Saved entries
☆ ☆ ☆ ☆ ☆

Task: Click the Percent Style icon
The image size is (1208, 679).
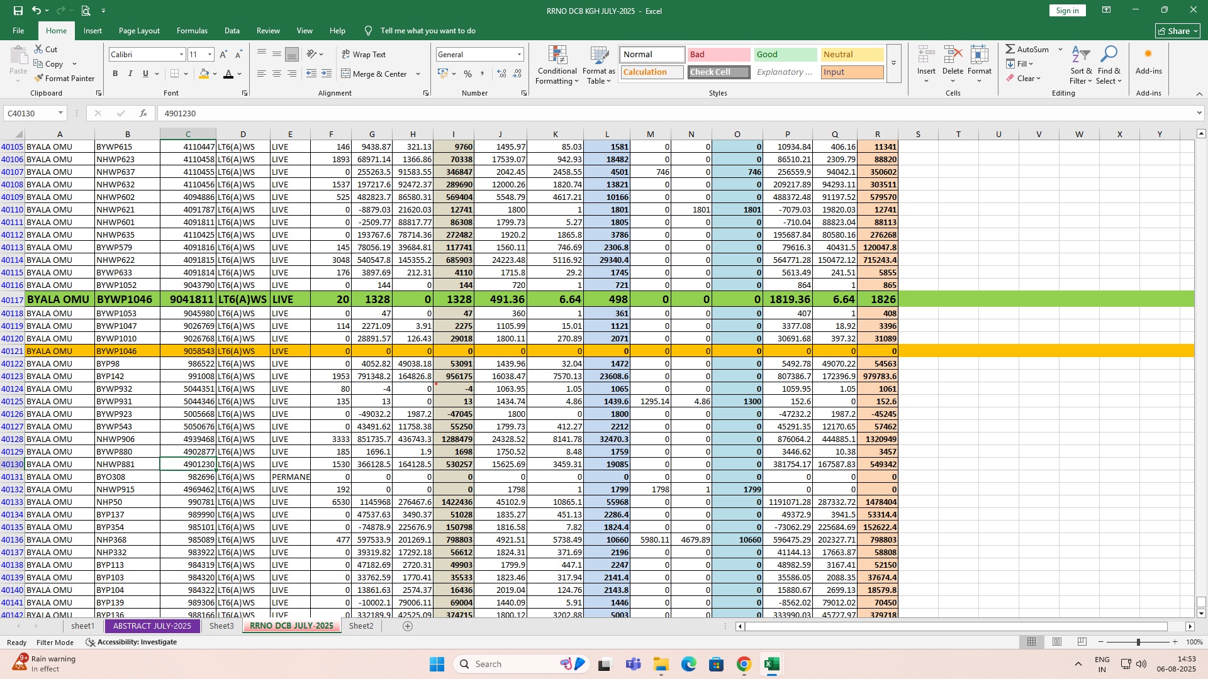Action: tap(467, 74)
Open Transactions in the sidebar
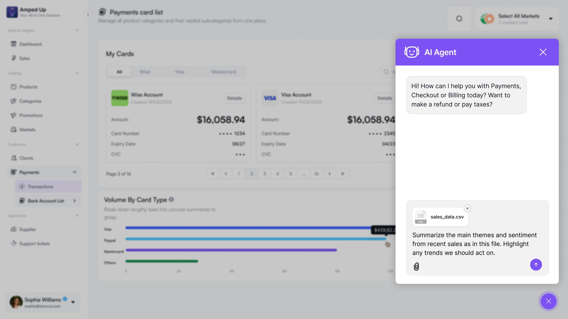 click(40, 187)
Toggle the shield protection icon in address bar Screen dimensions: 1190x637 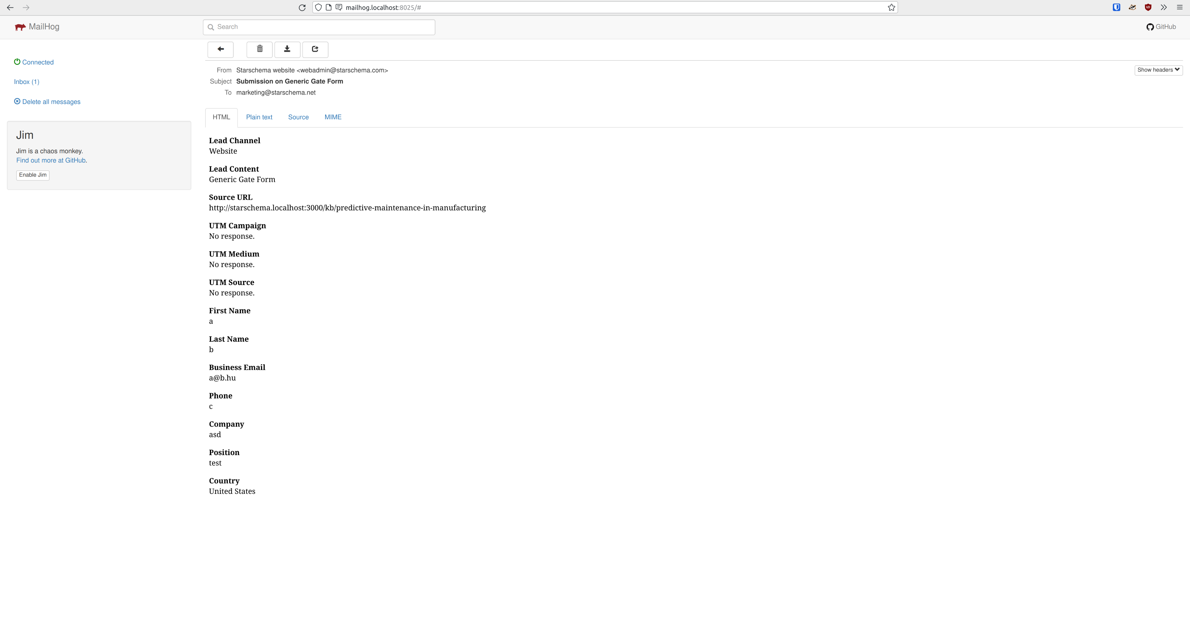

☆ ☆ ☆ ☆ ☆

● EXERCISE
When an image appears in the data, skip it and output the rest exactly.

● RESULT OF THE EXERCISE
Task: Click the Percent Style icon
The image size is (1208, 679).
Action: tap(467, 74)
Open Transactions in the sidebar
 click(40, 187)
Toggle the shield protection icon in address bar Screen dimensions: 1190x637 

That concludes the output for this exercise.